■ **Problem to work on**: For each line in the data that includes "button", make a copy.

■ **Information supplied**:

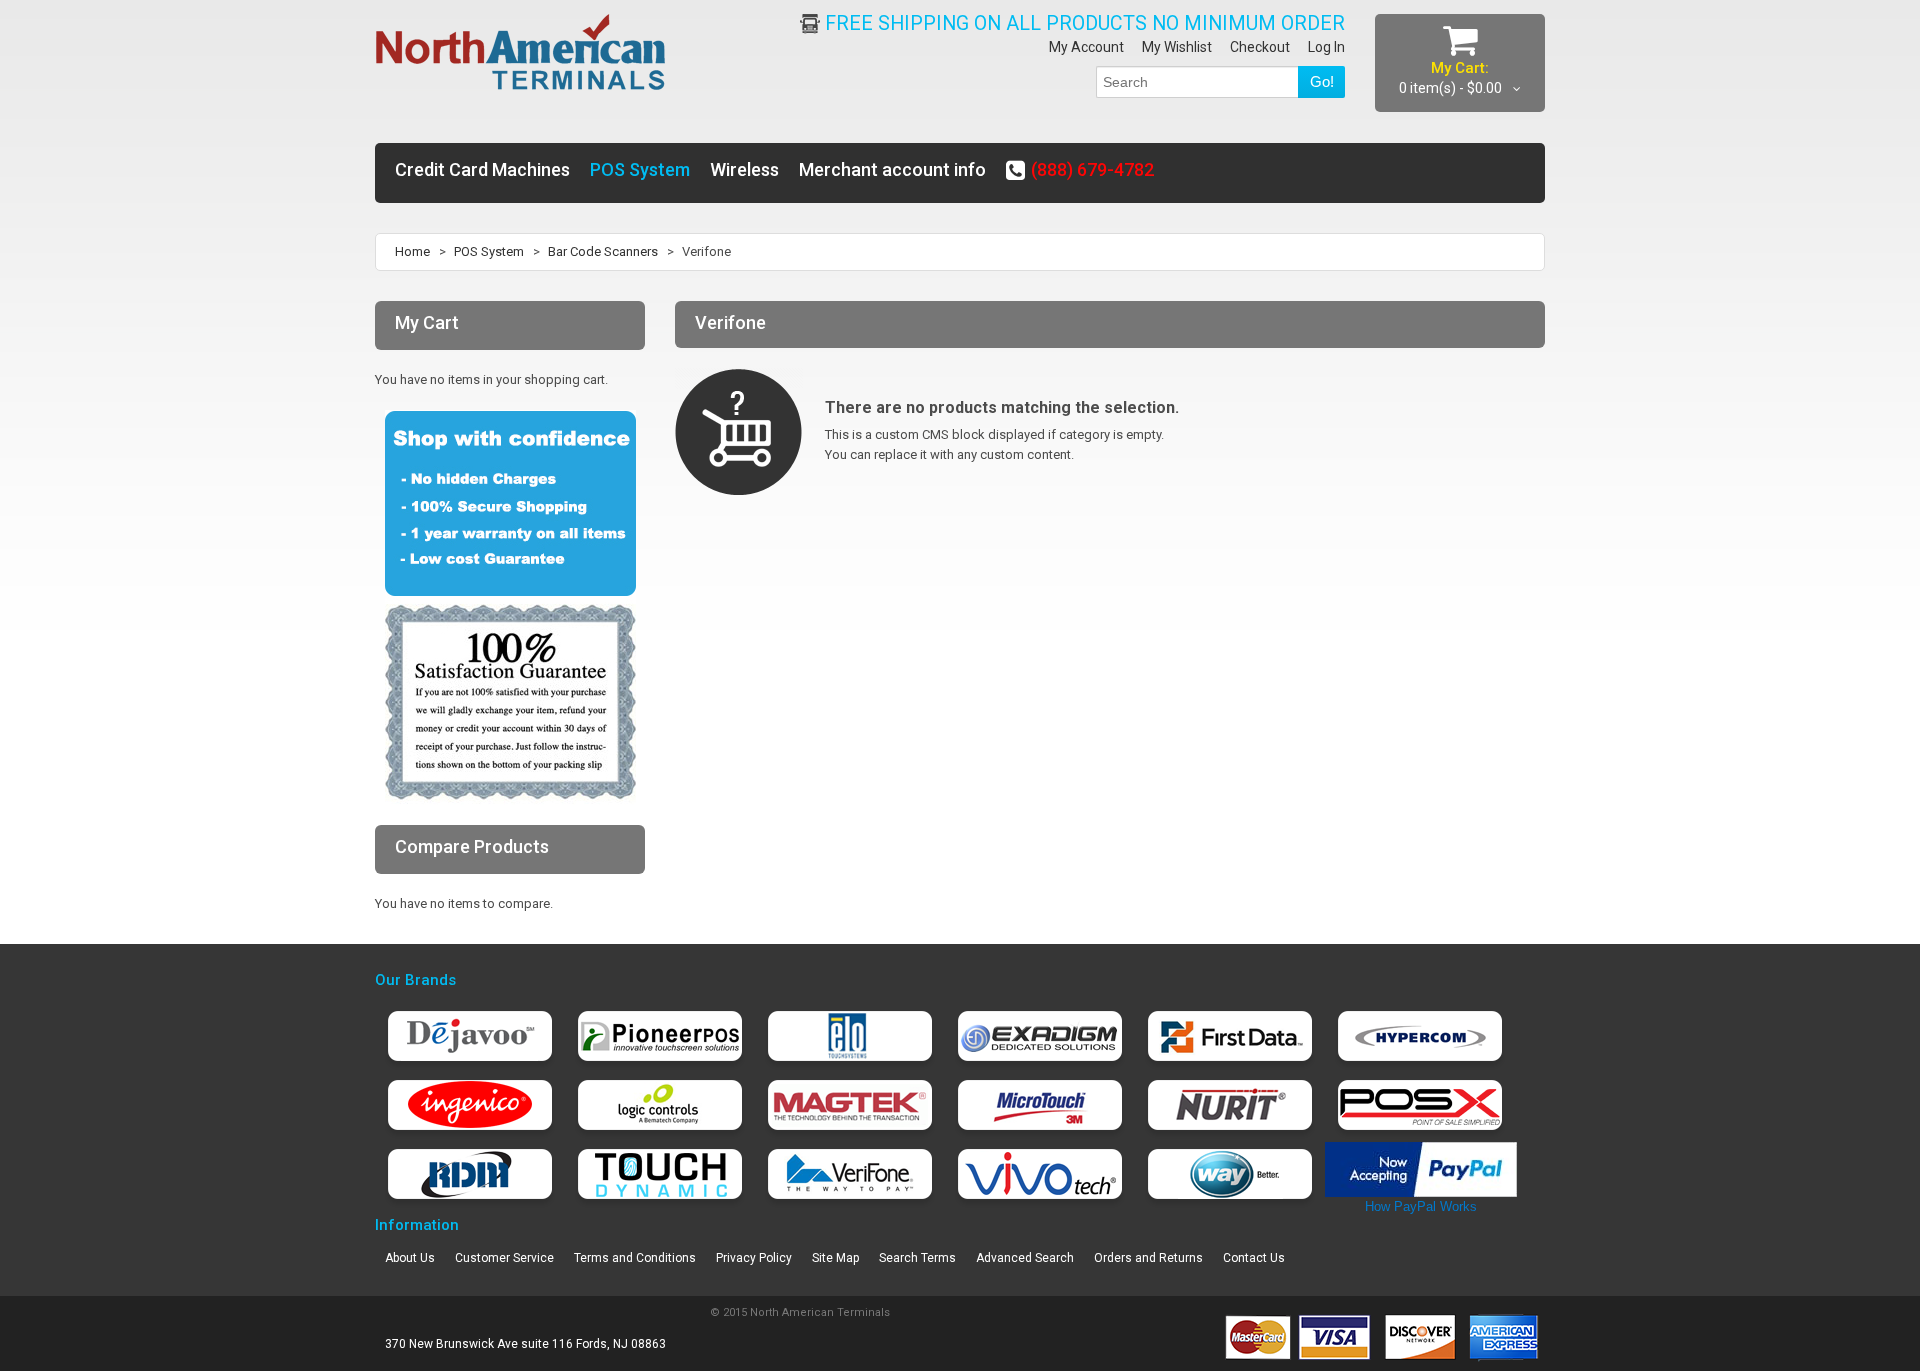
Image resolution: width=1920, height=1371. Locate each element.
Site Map (835, 1258)
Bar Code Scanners (603, 251)
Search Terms (917, 1258)
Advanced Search (1025, 1258)
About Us (410, 1258)
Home (412, 251)
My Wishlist (1177, 47)
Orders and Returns (1148, 1258)
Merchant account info (892, 170)
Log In (1326, 47)
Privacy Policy (754, 1258)
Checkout (1260, 47)
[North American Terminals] (521, 54)
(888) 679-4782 (1092, 170)
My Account (1086, 47)
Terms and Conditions (635, 1258)
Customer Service (504, 1258)
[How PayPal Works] (1421, 1151)
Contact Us (1254, 1258)
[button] (1919, 1352)
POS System (489, 251)
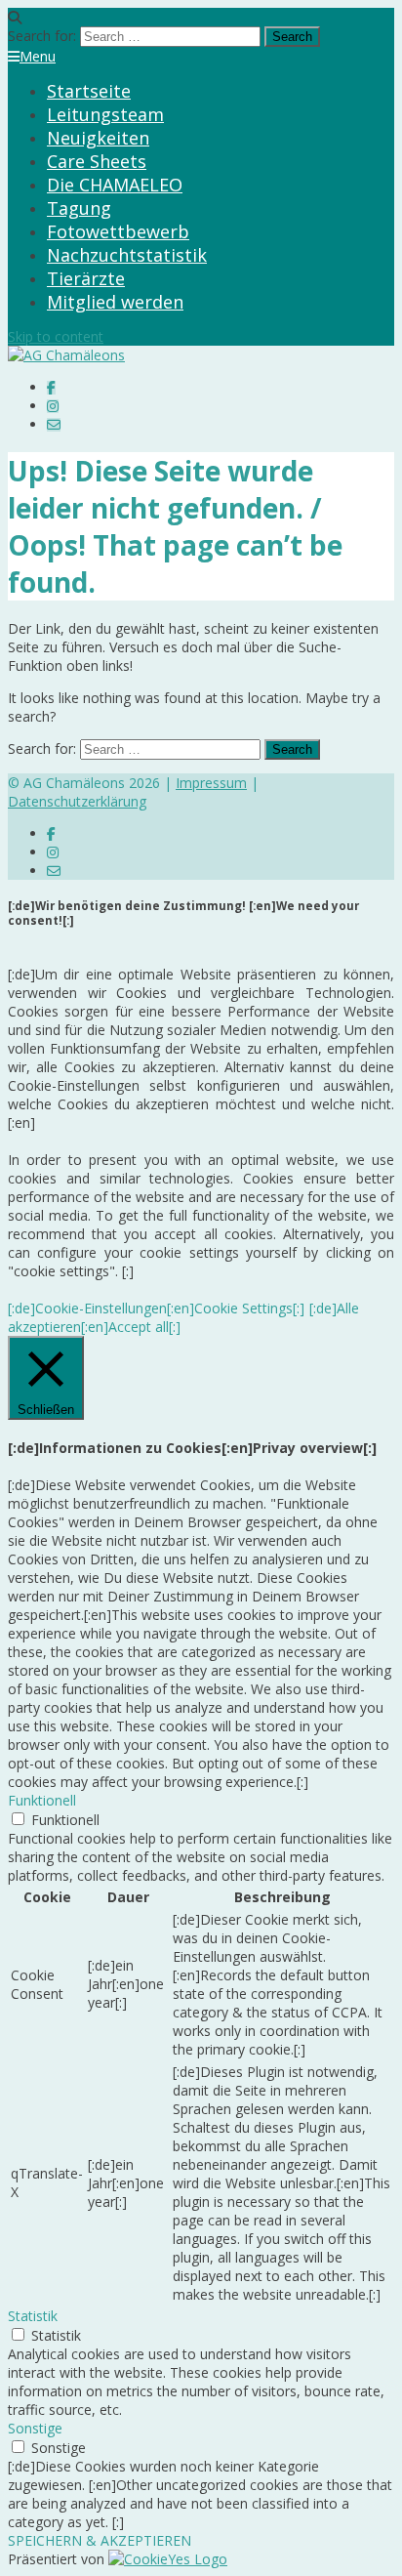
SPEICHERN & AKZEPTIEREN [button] (99, 2540)
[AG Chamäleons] (66, 355)
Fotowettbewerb (118, 231)
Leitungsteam (105, 114)
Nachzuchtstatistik (127, 255)
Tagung (79, 208)
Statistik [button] (33, 2315)
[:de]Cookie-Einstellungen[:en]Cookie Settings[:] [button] (156, 1308)
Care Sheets (96, 161)
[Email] (53, 424)
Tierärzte (86, 278)
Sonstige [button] (35, 2428)
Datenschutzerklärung (77, 801)
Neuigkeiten (98, 137)
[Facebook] (51, 387)
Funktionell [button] (42, 1800)
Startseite (89, 91)
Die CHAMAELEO (114, 184)
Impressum (211, 782)
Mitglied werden (115, 301)
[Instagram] (53, 405)
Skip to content (55, 336)
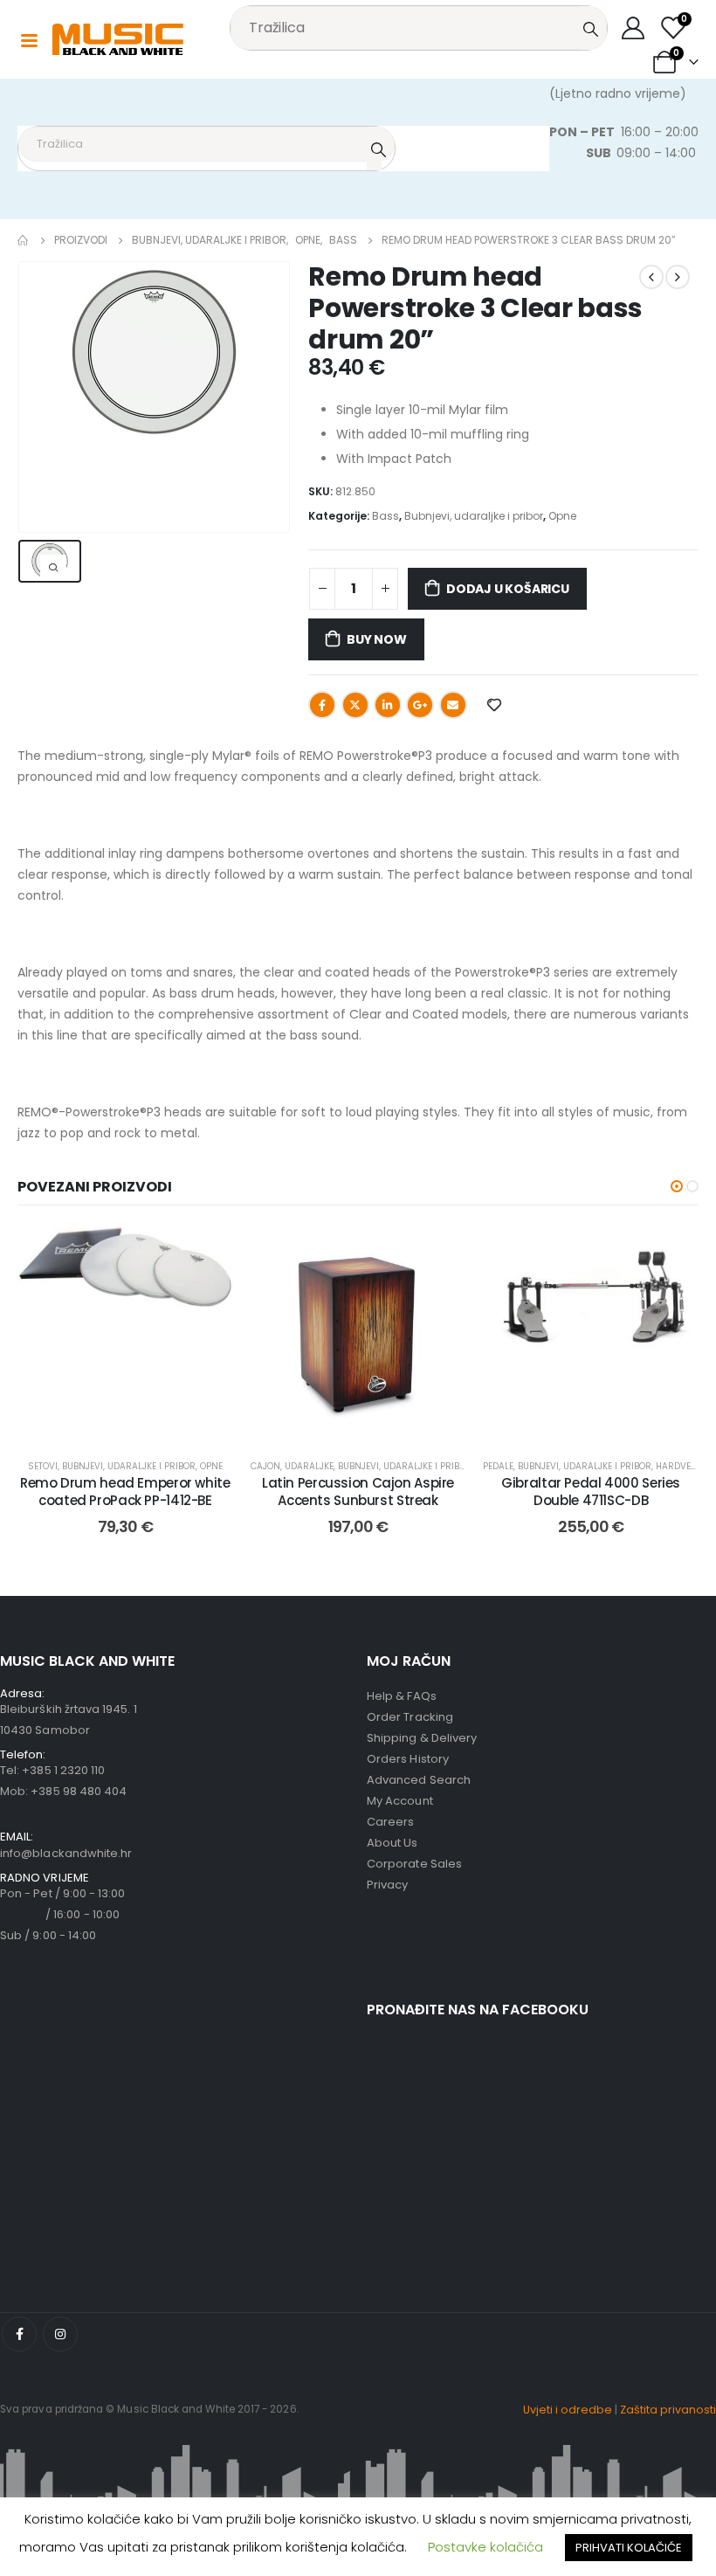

■ **Answer to this task**:
[button] (1919, 1352)
SPEICHERN & AKZEPTIEREN [button] (99, 2540)
Statistik [button] (33, 2315)
[:de]Cookie-Einstellungen[:en]Cookie Settings[:] [button] (156, 1308)
Sonstige [button] (35, 2428)
Funktionell [button] (42, 1800)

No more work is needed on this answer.